Material provided

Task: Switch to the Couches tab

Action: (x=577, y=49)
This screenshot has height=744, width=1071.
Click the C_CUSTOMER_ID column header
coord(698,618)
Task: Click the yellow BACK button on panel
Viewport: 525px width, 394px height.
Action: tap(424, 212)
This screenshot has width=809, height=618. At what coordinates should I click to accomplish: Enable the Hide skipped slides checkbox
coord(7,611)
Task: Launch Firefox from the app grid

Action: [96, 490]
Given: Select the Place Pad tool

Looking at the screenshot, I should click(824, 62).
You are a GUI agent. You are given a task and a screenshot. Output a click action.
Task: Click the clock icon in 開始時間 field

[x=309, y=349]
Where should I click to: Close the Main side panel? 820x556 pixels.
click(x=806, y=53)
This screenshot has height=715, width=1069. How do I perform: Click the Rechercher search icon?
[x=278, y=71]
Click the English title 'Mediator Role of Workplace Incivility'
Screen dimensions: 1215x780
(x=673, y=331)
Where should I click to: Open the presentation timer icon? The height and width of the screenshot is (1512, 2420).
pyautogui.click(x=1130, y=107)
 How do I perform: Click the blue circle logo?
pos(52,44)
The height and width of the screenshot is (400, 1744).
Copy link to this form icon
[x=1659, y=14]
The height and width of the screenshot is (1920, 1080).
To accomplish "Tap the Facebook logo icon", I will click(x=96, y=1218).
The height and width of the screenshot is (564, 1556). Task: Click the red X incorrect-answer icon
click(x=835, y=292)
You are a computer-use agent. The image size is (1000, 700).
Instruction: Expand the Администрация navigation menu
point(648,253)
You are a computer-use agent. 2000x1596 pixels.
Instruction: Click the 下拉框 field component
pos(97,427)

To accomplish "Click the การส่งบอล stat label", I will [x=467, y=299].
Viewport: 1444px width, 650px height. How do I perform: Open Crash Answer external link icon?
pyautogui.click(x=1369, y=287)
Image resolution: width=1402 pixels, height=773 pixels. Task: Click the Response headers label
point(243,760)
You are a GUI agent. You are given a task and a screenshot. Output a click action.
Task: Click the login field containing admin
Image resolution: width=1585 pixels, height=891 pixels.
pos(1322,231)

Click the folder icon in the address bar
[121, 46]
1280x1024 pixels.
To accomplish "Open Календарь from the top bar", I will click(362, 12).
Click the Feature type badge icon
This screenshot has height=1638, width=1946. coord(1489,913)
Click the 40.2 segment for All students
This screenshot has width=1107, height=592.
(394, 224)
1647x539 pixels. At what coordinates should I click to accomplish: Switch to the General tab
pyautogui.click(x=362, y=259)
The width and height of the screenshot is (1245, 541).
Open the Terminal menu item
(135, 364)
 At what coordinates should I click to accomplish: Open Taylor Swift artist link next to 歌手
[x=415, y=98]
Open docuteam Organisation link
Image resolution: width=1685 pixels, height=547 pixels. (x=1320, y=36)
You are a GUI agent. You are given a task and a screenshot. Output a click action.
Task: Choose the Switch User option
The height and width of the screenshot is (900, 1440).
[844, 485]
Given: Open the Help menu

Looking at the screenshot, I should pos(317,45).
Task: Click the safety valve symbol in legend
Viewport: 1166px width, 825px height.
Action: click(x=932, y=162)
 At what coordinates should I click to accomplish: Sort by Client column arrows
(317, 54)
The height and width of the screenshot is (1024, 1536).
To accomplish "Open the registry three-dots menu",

What is needed
Please list each line in the records above that contains the word "from", copying every such line in full.

Response to this exercise
Task: Launch Firefox from the app grid
To accomplish "Open Календарь from the top bar", I will click(362, 12).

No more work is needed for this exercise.